Directive 1:
In the sermon, what is the "new sharp threshing instrument," and what does the sermon say it enables the worm to do?

William Gadsby Sermons (Complete)

60 The Poor And The Needy Seeking Water

A Sermon Preached By William Gadsby In Gower Street Chapel, London, On Lord’s Day Morning, Aug. 3rd, 1823.

“When the poor and needy seek water, and there is none, and their tongue faileth for thirst, I the Lord will hear them, I the God of Israel will not forsake them.”—Isaiah 41:17

A person who is a stranger to his own depravity and does not know his own heart, wonders, when he reads of Israel of old, to find that, after the Lord had done such great things for them, they should so revolt as to make a calf of gold, worship it, sacrifice thereunto, and say, “These be thy gods, O Israel, which brought thee up out of the land of Egypt.” (Exod. 32:8.) But one who is acquainted with his own depravity and knows and feels the plague of his own heart wonders at nothing, except it is that mankind at large do not carry things to a greater pitch than they do and that this world is not a very Bedlam. And indeed, if God did not lay a restraint upon mankind, this world would be as bad as hell itself.

In speaking upon the passage I have taken as a text, I will, as God shall enable me,

I. Describe the poor and needy.
II. Their seeking water, their not finding it, and the effect it has upon them.
III. The Lord’s promise, to hear them and not forsake them.

I. We are to describe a poor and needy man. If we saw a man destitute of food and raiment, house, home, and credit, and so in debt as to be forced to hide himself, knowing that a warrant was out to arrest him, we should say he was indeed a poor wretch. Well, what such a man would be temporally, God’s people are spiritually. A quickened sinner feels, in some measure, the weight of his sins and the wrath of God due to him on their account; yet his experience is not so keen as is the experience of one who has known pardon and is now brought to mourn the absence of God. Satan suggests that he has committed the unpardonable sin, and this aggravates his misery; but the Lord has left on record a very encouraging word to such: “Fear thou not, for I am with thee; be not dismayed, for I am thy God. I will help thee; yea, I will uphold thee with the right hand of my righteousness.” The soul says, “Lord, I am a worm, and so weak I am afraid.” “Well,” the Lord adds, “Fear not, thon worm Jacob, and ye men of Israel. I will help thee, saith the Lord, and thy Redeemer the Holy One of Israel. Behold, I will make thee a new sharp threshing instrument, having teeth, and thou shalt thresh the mountains and beat them small, and shalt make the hills as chaff.” You may wish to know what this instrument is. It is faith; and with it the worm, who thought he should be crushed to atoms, is enabled to beat down unbelief, devils, hell, and sin.

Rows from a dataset
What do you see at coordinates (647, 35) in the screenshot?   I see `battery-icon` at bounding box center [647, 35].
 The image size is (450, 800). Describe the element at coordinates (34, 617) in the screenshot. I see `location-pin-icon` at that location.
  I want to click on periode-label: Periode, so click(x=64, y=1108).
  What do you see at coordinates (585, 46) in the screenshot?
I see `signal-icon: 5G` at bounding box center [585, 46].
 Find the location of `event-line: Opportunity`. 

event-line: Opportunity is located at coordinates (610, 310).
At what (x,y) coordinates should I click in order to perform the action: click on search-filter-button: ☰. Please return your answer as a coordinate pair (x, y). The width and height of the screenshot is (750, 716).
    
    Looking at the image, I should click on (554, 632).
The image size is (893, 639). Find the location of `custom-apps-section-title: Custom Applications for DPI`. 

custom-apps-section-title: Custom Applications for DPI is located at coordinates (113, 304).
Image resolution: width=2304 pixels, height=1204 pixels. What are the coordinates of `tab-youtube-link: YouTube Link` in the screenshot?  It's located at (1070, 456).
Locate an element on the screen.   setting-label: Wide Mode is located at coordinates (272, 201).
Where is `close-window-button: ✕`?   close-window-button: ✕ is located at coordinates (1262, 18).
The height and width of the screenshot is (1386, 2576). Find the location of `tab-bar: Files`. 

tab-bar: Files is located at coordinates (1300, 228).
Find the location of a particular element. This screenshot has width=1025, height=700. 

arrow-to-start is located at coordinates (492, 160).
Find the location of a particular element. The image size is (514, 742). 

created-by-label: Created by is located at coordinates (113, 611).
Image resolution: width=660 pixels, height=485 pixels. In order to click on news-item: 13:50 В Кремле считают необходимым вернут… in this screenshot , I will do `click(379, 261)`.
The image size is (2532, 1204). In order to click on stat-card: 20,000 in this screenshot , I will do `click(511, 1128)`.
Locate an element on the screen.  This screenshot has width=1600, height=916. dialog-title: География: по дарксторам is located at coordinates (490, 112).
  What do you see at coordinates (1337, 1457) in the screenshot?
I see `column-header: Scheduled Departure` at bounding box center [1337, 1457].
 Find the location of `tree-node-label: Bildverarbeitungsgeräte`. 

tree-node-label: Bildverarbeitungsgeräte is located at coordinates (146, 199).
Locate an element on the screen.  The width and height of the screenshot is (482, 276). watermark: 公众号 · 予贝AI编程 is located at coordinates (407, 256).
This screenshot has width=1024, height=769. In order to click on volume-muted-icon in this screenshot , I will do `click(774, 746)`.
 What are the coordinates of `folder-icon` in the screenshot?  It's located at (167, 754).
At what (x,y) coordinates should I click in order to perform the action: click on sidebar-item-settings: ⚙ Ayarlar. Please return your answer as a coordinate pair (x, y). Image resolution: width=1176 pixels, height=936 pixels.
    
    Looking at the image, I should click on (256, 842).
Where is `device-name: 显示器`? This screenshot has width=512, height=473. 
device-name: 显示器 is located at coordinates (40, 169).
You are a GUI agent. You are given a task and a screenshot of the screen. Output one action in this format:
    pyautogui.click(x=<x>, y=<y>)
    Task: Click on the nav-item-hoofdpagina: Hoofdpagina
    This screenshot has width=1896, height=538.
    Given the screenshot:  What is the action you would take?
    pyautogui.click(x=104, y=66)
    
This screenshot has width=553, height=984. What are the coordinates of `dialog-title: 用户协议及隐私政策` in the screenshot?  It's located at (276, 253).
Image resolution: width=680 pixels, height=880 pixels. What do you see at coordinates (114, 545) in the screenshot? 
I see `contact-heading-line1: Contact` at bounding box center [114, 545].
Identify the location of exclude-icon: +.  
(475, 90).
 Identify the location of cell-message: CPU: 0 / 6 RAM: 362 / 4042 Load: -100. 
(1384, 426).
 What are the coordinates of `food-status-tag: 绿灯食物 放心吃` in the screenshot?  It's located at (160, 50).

Directive 2:
In the rows from the line containing "What do you see at coordinates (585, 46)" up to and including the line containing "arrow-to-start is located", swap "Find the location of" for "Locate". Reproduce only those lines, with everything else unchanged.

Result 1:
The sermon identifies the threshing instrument as faith. With it, the worm who thought he would be crushed to atoms is enabled to beat down unbelief, devils, hell, and sin.

Result 2:
  What do you see at coordinates (585, 46) in the screenshot?
I see `signal-icon: 5G` at bounding box center [585, 46].
 Locate `event-line: Opportunity`. 

event-line: Opportunity is located at coordinates (610, 310).
At what (x,y) coordinates should I click in order to perform the action: click on search-filter-button: ☰. Please return your answer as a coordinate pair (x, y). The width and height of the screenshot is (750, 716).
    
    Looking at the image, I should click on (554, 632).
The image size is (893, 639). Locate `custom-apps-section-title: Custom Applications for DPI`. 

custom-apps-section-title: Custom Applications for DPI is located at coordinates (113, 304).
Image resolution: width=2304 pixels, height=1204 pixels. What are the coordinates of `tab-youtube-link: YouTube Link` in the screenshot?  It's located at (1070, 456).
Locate an element on the screen.   setting-label: Wide Mode is located at coordinates (272, 201).
Where is `close-window-button: ✕`?   close-window-button: ✕ is located at coordinates (1262, 18).
The height and width of the screenshot is (1386, 2576). Locate `tab-bar: Files`. 

tab-bar: Files is located at coordinates (1300, 228).
Locate a particular element. This screenshot has width=1025, height=700. 

arrow-to-start is located at coordinates (492, 160).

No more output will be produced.